With the Red Sea before them, and Egypt’s army behind them, the people derided Moses, saying, “Because there were no graves in Egypt, hast thou taken us away to die in the wilderness? wherefore hast thou dealt thus with us, to carry us forth out of Egypt?” (14:11)

Is it not amazing how fickle people can be? From going out “with an high hand” (14:8), to moaning in despair, the people complained with a sentiment they would express on many occasions in the future: “For it had been better for us to serve the Egyptians, than that we should die in the wilderness” (14:12).

Moses, unshaken by the murmuring of the people, and the approach of Egypt’s army, encouraged the people saying, “Fear ye not, stand still, and see the salvation of the Lord, which he will shew to you to day: for the Egyptians whom ye have seen to day, ye shall see them again no more for ever” (14:13).
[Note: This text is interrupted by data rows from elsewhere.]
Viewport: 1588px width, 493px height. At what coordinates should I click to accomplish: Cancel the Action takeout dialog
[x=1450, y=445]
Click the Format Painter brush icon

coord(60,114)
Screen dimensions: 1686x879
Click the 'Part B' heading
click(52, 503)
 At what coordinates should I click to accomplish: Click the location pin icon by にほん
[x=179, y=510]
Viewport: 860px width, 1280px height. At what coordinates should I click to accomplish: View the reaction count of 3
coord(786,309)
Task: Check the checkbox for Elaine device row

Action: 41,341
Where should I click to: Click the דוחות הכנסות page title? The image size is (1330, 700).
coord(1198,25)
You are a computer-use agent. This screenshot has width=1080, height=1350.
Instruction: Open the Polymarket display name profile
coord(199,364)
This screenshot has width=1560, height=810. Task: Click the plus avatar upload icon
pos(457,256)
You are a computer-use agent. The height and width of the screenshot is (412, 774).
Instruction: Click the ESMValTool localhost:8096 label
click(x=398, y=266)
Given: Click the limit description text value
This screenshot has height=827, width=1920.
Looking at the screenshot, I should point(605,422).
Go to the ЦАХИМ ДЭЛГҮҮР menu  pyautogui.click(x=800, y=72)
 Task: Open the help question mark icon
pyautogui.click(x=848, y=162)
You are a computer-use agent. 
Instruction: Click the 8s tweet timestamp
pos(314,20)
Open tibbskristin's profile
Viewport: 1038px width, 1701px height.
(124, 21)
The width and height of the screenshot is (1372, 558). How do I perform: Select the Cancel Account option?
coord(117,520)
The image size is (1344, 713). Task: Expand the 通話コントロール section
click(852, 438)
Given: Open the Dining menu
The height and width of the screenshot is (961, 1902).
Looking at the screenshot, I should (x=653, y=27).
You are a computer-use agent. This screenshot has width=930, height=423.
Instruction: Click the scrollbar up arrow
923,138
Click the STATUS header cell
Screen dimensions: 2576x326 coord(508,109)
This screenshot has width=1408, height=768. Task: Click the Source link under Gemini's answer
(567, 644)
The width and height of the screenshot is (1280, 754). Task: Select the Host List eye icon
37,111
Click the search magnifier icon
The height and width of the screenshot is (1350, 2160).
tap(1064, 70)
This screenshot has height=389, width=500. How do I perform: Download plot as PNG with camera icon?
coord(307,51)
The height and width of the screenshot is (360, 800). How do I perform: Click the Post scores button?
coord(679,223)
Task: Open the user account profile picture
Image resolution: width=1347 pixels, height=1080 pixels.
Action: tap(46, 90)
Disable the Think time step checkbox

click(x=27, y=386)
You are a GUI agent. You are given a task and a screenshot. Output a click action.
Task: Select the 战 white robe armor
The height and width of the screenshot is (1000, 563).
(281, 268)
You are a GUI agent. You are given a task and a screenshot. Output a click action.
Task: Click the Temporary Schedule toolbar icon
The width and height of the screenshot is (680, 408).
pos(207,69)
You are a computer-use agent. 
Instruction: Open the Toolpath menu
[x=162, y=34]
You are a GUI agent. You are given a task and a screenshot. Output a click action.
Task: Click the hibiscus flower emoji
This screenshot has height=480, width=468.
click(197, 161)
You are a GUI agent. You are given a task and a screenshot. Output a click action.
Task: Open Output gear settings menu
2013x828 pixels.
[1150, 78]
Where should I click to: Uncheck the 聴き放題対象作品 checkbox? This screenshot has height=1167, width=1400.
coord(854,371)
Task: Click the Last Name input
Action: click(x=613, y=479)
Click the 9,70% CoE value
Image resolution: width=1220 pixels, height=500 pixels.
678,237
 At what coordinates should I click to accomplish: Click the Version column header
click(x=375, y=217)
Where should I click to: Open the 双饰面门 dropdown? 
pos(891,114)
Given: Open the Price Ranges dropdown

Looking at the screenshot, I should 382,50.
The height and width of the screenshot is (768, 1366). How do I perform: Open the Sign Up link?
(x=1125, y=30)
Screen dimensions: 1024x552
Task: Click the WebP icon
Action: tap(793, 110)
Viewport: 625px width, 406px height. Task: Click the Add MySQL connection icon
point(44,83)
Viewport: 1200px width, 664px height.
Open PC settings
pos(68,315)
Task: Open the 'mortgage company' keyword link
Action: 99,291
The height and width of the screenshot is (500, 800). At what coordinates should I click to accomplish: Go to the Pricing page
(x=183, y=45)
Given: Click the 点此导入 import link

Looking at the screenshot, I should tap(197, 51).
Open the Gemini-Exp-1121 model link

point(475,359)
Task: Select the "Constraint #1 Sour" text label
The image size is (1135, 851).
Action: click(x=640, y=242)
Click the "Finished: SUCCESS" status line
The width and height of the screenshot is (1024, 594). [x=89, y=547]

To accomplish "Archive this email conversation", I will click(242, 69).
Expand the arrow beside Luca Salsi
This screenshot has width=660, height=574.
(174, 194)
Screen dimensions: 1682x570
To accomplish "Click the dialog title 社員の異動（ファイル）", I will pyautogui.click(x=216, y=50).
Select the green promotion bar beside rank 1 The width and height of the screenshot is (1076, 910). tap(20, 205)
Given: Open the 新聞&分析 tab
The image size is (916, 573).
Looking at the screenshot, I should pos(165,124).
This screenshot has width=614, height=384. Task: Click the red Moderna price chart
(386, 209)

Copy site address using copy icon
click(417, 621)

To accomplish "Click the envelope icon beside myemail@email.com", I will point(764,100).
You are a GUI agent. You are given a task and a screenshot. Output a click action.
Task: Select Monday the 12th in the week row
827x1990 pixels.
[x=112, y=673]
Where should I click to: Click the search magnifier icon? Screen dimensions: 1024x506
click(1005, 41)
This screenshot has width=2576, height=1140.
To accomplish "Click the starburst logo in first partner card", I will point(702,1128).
Moses assured them, 14The Lord shall fight for you, and ye shall hold your peace” (14:14).

Moses cried out to the LORD, who then questioned him, “Wherefore criest thou unto me? speak unto the children of Israel, that they go forward” (14:15). For Moses, the time for prayer was over, and it was time to step out on faith and trust the LORD, who commanded Moses, “lift thou up thy rod, and stretch out thine hand over the sea, and divide it: and the children of Israel shall go on dry ground through the midst of the sea” (14:16).

The LORD commanded Moses to be prepared, for when the waters of the sea opened, Pharaoh and his chariots would pursue the people into the midst of the sea (14:17), and all Egypt will know the LORD, when the king and his army are drowned in the sea (14:18).

The cloud that had guided Israel out of Egypt, then moved rearward and became a barrier of darkness between the people and Pharaoh’s army (14:19-20), allowing Israel to pass through the waters of the sea on dry land (14:21-22).  When the Egyptians pursued Israel into the midst of the Red Sea, the LORD brought the waters in upon them, drowning them, and “Israel saw the Egyptians dead upon the sea shore… and the people feared the Lord, and believed the Lord, and his servant Moses.” (14:23-31).

Exodus 15 – A Celebration of Deliverance, and A Crisis of Faith

Standing triumphantly on the far shore of the Red Sea, Moses and the children of Israel broke into a song of praise and rejoicing (15:1-19).  While the men were singing the refrain with Moses leading the song (15:1), Miriam, his sister, “took a timbrel in her hand; and all the women went out after her with timbrels and with dances” (15:20) singing the chorus.

What a great celebration, and surely one that should have continued for days and weeks; however, such was not to be the case. Three days into the wilderness, and the people “found no water” (15:22), and “murmured against Moses, saying, What shall we drink?” (15:24)

This sinful pattern of murmuring will haunt Israel’s journey through the wilderness for the next forty years, and will be a sorrow not only to Moses, but also to the LORD. Moses cried to the LORD (15:25) and the LORD assured him He would heal the bitter waters, and make them pure (15:26), testing and proving the faith of the people.

What was the lesson Israel was to take from the bitter, poisonous waters?

If Israel would hear and obey the Words of the LORD, and walk in righteousness, hear and heed His commandments, the LORD would spare them from the diseases that afflicted the Egyptians, promising Israel, “I am the Lord that healeth thee” (15:26).